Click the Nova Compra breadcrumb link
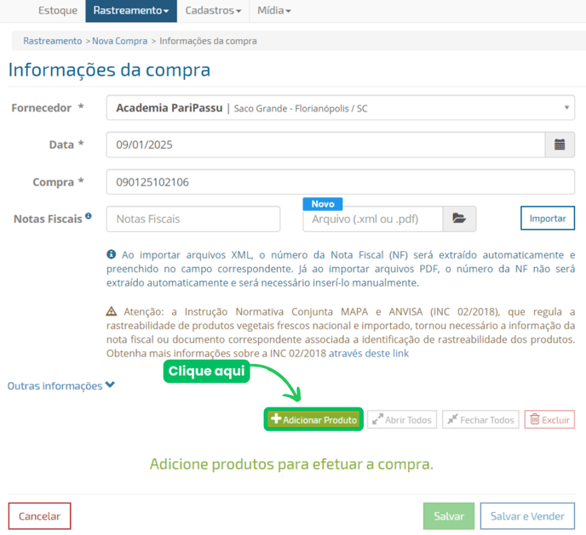 click(119, 41)
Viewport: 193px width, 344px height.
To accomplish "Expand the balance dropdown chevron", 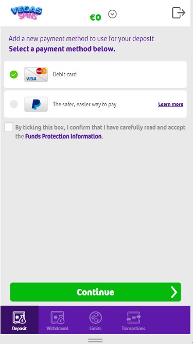I will point(112,14).
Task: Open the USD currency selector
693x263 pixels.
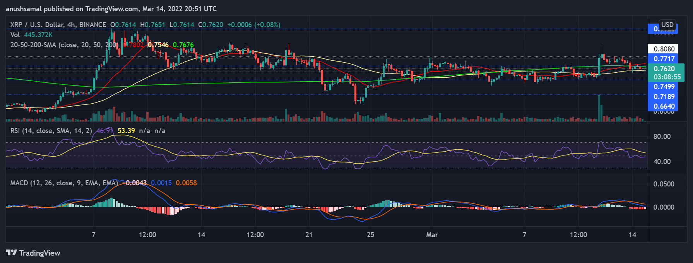Action: pos(667,25)
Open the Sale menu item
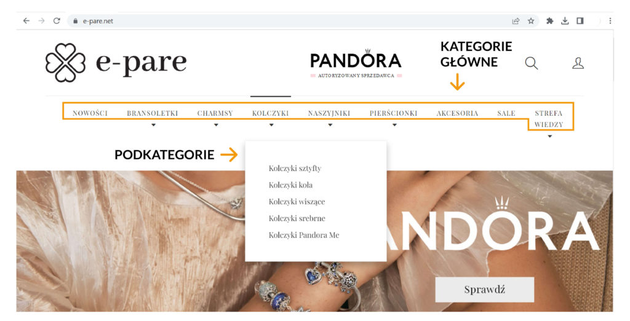 [x=506, y=113]
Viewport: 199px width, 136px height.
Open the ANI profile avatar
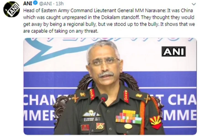(x=12, y=9)
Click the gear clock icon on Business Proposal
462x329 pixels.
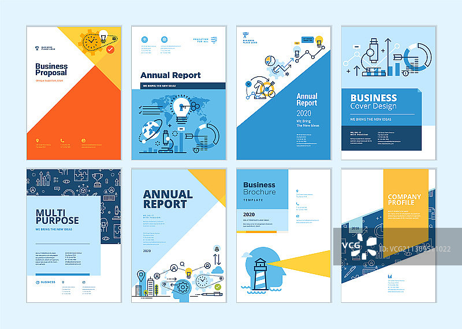click(90, 42)
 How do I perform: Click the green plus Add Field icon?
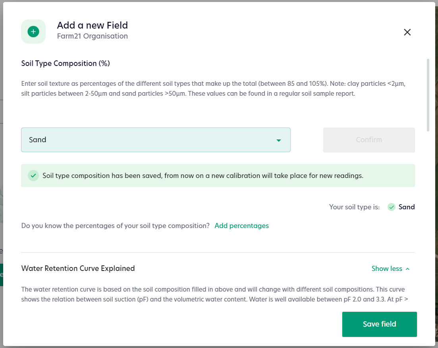pyautogui.click(x=33, y=31)
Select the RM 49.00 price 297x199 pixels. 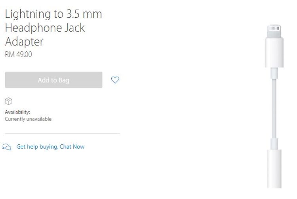18,55
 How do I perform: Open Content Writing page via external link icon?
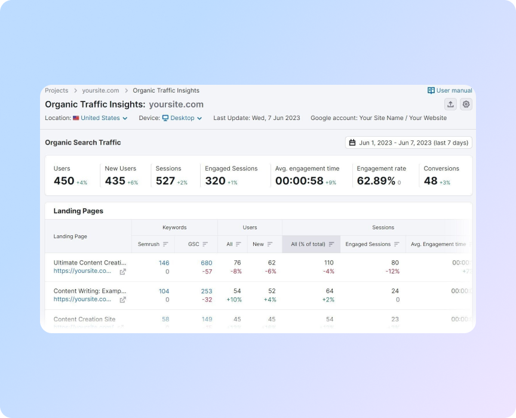(x=122, y=300)
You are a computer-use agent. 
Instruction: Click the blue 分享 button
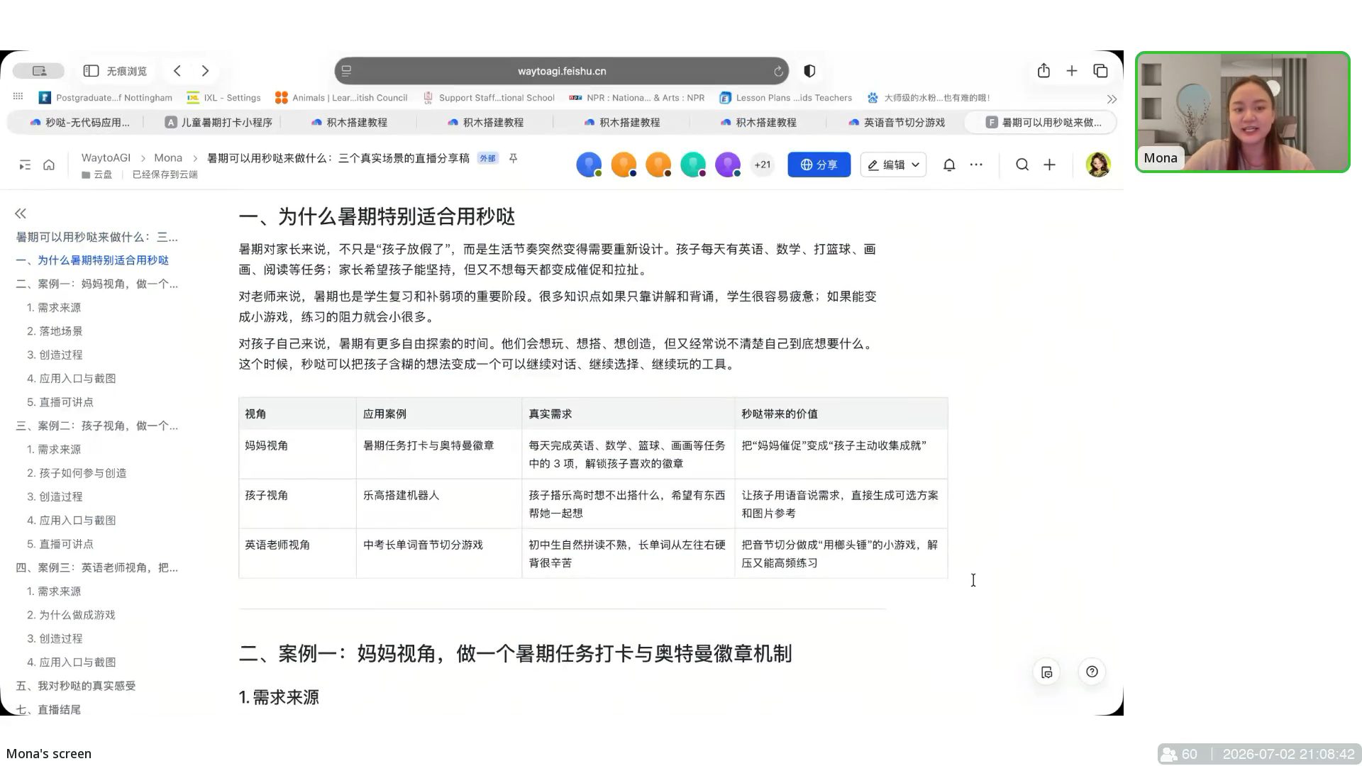[x=819, y=165]
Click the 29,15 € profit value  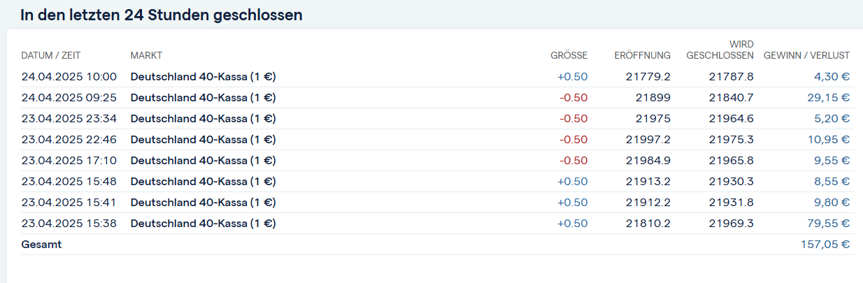tap(828, 97)
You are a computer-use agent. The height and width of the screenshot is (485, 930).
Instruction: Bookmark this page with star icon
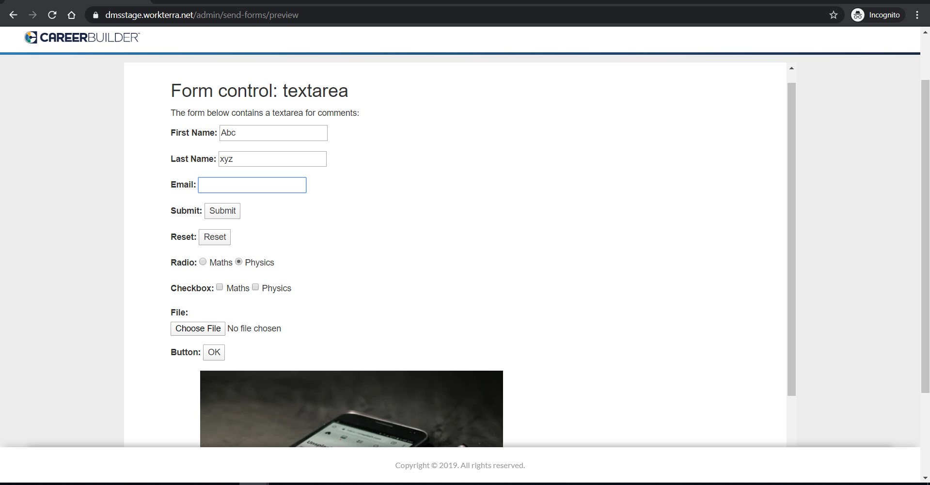pyautogui.click(x=833, y=15)
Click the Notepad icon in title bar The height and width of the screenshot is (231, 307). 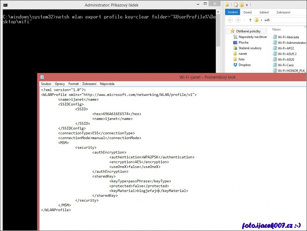(x=42, y=77)
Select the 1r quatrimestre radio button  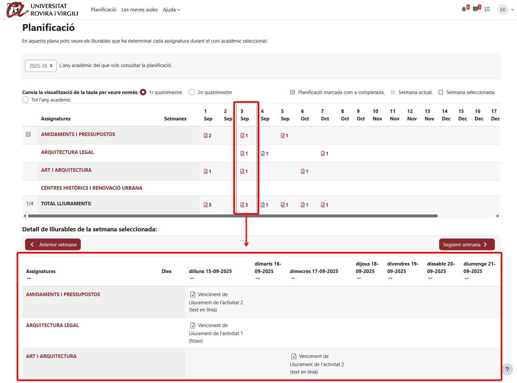point(143,92)
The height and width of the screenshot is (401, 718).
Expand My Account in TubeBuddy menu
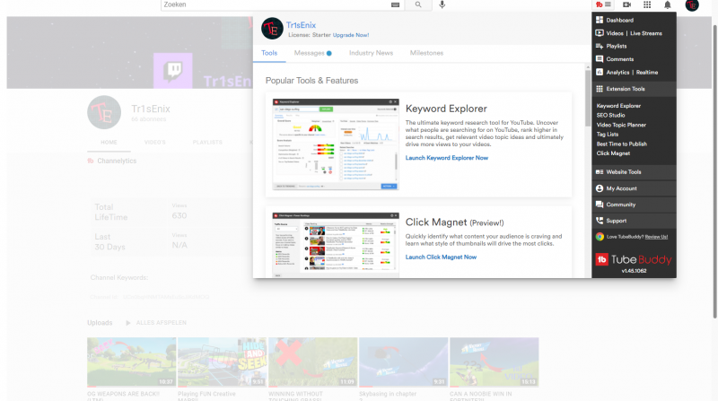click(621, 188)
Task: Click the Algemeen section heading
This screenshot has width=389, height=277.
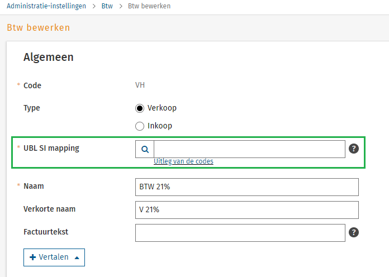Action: point(49,57)
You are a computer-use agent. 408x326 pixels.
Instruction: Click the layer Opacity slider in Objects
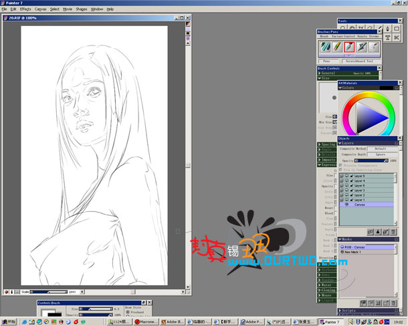pos(372,160)
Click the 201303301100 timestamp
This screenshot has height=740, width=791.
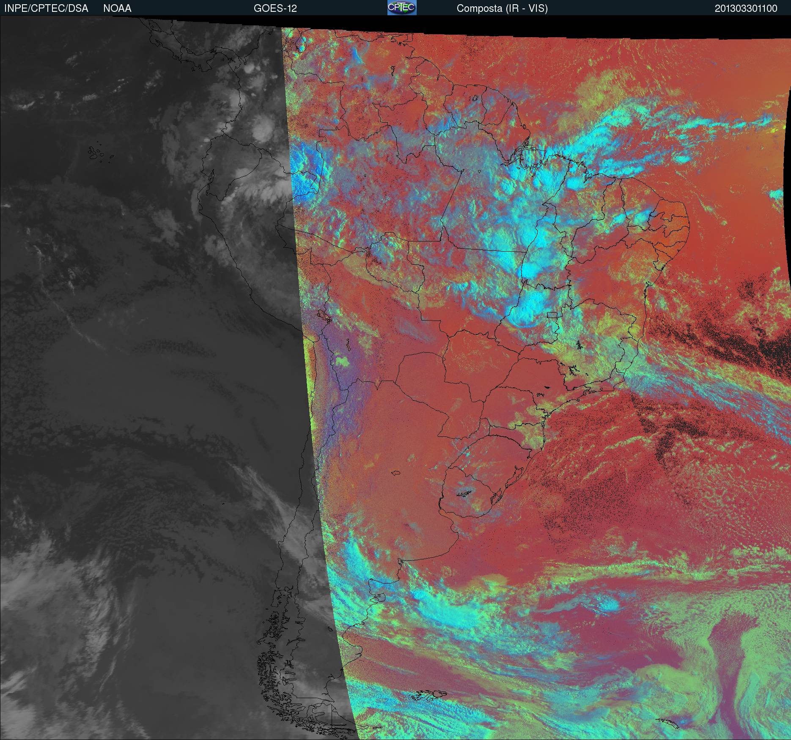click(746, 8)
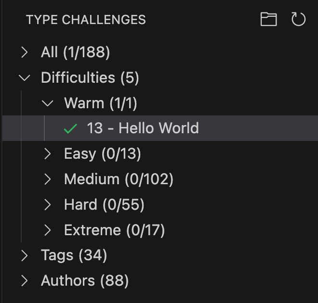Image resolution: width=318 pixels, height=303 pixels.
Task: Select the All (1/188) tree label
Action: tap(76, 52)
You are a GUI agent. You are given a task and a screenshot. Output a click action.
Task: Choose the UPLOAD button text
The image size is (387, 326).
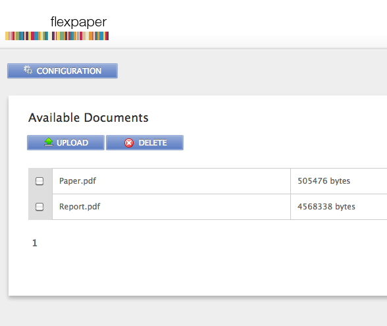72,143
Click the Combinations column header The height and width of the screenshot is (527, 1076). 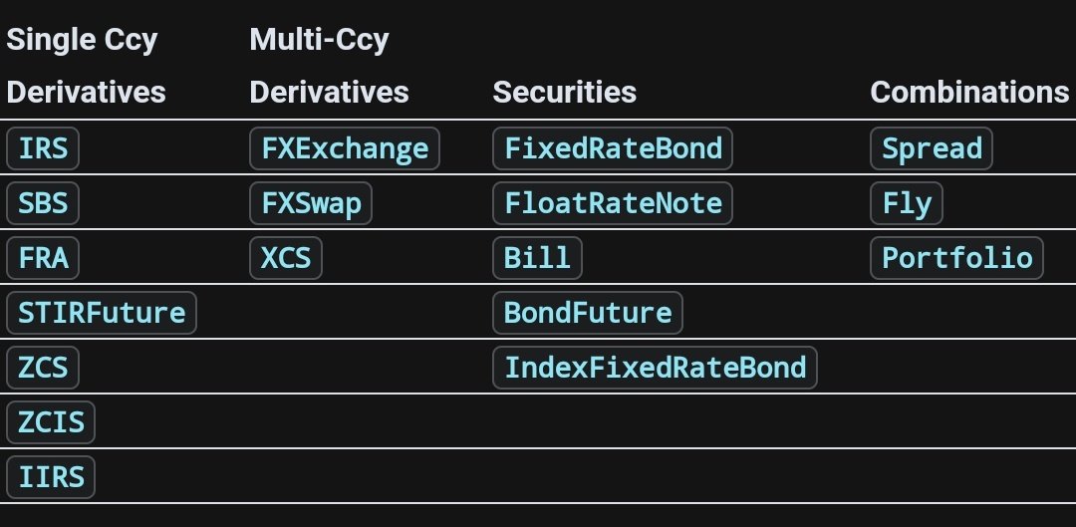pos(969,92)
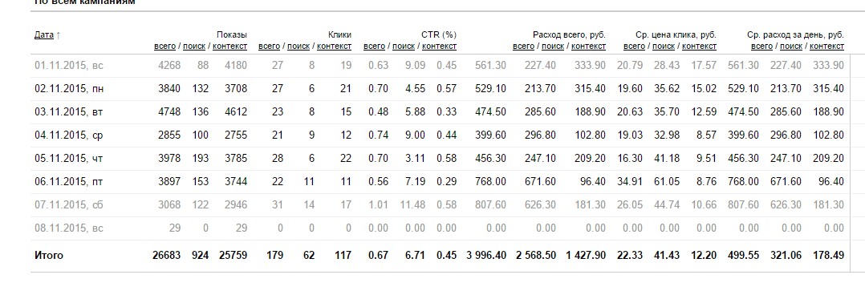Sort table by the Дата column link
This screenshot has width=865, height=299.
(43, 34)
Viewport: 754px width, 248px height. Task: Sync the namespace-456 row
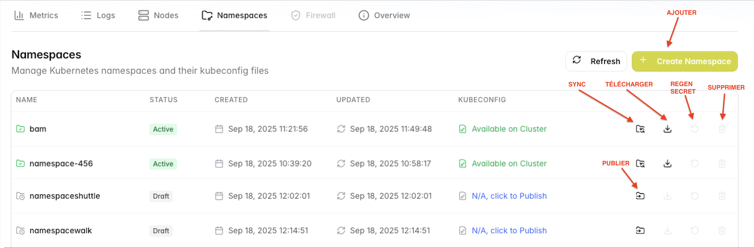[640, 163]
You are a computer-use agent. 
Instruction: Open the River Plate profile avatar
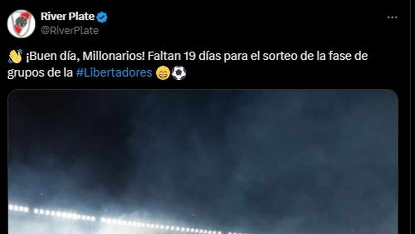(x=21, y=23)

◆ Directions for this task: Within the records, filter for lines that contain the word "computer" and show each one.

◆ Output for this exercise:
You are a computer-use agent. 
You are a computer-use agent. The height and width of the screenshot is (485, 930).
You are a computer-use agent. 408x326 pixels.
You are a computer-use agent. 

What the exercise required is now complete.